Dr. Samir Haj-Dahmane used electrophysiological, pharmacological, and immunohistochemical techniques to characterize the cellular mechanism by which D2-like dopamine receptor activation increased the excitability of dorsal Raphe nucleus serotonergic (5-HT) neurons. The results of this research will further our understanding of the functional interaction between the dopamine and serotonergic systems in the dorsal Raphe nucleus, and thus contribute to the identification of novel and effective treatment strategies for psychiatric disorders such as major depression. Funded by a grant of $781,209 from NIMH, 2001-2005.

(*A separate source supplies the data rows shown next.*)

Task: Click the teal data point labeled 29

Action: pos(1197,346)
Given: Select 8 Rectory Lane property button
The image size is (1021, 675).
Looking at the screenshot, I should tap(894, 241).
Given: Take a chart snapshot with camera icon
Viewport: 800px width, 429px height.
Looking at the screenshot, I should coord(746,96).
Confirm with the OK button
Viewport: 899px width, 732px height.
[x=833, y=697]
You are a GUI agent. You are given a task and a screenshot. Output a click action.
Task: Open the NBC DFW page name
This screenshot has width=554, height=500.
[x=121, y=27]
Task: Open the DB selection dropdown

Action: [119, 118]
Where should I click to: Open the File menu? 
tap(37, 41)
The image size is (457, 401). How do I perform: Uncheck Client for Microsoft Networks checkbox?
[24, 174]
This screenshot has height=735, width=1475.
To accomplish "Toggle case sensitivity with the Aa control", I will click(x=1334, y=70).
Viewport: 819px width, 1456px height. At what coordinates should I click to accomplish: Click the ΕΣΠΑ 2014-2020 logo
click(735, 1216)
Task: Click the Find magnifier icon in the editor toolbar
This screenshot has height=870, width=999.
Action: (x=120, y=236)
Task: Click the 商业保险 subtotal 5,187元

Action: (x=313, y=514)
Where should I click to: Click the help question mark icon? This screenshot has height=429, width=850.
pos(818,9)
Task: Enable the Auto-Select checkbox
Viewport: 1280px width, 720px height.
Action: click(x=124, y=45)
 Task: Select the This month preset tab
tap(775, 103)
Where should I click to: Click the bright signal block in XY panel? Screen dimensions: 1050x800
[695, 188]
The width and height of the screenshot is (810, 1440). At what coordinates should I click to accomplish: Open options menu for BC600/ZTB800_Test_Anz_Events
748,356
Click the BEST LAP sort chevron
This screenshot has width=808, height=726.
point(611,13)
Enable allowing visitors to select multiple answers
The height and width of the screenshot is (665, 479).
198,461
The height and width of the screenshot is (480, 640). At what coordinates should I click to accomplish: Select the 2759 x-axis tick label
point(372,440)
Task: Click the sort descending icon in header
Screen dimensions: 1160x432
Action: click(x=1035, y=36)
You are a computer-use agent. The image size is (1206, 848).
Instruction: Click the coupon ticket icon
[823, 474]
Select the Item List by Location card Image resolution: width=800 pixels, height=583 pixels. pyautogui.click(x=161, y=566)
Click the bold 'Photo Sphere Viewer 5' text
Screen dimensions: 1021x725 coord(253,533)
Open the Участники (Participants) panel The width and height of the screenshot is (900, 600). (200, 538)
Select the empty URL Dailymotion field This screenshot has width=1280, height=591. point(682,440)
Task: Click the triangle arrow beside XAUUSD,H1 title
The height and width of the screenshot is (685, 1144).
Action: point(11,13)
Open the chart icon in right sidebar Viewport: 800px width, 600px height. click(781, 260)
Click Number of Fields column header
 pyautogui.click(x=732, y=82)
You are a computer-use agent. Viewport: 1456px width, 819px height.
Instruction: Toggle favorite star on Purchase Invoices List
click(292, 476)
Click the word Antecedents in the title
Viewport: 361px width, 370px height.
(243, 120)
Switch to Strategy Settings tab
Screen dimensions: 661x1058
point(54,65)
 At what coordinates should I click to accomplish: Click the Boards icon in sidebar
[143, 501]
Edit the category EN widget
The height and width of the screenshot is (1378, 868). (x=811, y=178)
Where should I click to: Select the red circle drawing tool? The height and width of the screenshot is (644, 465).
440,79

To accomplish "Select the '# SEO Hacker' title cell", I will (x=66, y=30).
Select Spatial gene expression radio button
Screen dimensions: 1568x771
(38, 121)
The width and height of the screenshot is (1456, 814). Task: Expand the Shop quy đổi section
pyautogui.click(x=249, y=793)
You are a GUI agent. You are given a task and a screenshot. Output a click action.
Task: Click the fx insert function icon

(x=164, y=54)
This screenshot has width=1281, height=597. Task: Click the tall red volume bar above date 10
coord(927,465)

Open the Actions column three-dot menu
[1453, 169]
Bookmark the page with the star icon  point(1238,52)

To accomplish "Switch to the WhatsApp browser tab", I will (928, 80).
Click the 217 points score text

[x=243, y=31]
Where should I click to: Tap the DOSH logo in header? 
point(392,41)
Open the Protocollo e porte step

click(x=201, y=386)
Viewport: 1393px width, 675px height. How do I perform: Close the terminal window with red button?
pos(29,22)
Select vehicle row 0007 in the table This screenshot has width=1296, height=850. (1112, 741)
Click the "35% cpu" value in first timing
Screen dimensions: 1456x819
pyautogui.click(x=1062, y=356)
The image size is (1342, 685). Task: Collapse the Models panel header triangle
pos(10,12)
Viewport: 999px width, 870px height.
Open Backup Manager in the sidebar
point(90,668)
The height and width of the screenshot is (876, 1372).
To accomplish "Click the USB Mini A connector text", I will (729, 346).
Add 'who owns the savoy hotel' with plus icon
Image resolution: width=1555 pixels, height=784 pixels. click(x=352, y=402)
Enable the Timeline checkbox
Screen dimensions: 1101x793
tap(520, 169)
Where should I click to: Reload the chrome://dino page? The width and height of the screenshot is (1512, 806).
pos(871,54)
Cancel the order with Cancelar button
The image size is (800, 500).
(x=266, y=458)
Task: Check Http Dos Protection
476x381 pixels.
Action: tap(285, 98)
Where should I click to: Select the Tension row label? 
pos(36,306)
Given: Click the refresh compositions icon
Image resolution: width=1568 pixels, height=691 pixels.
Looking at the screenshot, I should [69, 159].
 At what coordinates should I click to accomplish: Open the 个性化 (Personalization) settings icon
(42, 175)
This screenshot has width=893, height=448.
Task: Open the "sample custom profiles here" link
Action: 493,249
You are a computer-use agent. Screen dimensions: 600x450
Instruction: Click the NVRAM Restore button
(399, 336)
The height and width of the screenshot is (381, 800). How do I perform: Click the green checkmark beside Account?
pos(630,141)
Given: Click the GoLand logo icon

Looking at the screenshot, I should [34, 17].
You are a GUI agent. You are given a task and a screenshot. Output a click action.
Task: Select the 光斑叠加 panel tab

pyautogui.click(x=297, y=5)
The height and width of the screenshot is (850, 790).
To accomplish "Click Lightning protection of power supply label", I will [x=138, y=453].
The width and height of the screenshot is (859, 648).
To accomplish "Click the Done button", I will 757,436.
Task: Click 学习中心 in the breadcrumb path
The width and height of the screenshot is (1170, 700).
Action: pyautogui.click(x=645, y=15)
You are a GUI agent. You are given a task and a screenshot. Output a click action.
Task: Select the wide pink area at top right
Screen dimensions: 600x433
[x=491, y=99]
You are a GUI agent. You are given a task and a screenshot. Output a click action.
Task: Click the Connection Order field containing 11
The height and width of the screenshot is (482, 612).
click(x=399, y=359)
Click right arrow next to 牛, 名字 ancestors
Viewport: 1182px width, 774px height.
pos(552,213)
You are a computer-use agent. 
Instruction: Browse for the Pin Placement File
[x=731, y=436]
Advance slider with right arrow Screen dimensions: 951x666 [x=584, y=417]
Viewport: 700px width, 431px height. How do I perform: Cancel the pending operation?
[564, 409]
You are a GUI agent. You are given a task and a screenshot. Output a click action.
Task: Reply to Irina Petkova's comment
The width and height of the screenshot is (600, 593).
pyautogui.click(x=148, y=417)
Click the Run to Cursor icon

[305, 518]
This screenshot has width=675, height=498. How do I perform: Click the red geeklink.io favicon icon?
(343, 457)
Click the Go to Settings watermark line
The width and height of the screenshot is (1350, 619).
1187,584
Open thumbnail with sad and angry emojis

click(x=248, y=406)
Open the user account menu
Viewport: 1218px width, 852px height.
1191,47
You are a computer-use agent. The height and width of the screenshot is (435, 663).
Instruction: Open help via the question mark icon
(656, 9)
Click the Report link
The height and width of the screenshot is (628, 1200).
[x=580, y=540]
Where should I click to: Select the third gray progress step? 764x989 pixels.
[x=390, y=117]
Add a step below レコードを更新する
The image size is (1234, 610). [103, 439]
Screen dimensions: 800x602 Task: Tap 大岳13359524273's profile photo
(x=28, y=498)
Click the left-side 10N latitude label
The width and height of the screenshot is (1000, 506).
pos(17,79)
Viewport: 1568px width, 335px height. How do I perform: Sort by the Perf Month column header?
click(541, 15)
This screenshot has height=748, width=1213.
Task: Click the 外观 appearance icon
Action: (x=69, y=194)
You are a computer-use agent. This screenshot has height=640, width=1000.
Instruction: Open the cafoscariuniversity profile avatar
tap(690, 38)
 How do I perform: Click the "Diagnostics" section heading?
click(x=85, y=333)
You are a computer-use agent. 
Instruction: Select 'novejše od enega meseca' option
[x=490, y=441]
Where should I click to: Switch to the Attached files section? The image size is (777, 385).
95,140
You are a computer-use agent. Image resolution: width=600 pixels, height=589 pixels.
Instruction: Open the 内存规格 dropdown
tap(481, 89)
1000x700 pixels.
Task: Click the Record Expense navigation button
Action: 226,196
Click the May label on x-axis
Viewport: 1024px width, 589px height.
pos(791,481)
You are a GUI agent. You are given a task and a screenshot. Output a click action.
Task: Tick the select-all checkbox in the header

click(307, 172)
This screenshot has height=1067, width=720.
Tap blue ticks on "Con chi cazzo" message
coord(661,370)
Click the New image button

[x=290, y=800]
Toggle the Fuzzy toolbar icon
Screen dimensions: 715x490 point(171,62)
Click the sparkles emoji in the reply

Dr. Samir Haj-Dahmane investigated the neurophysiological effects of acetylcholine (an endogenous neurotransmitter) in the cerebral cortex. The results of this study may better our understanding of the cholinergic function in the cerebral cortex and further advance the treatment of mental disorders such as schizophrenia. Funded by a grant of $60,000 from the National Alliance for Research in Schizophrenia and Depression (NARSAD), 1998-2001.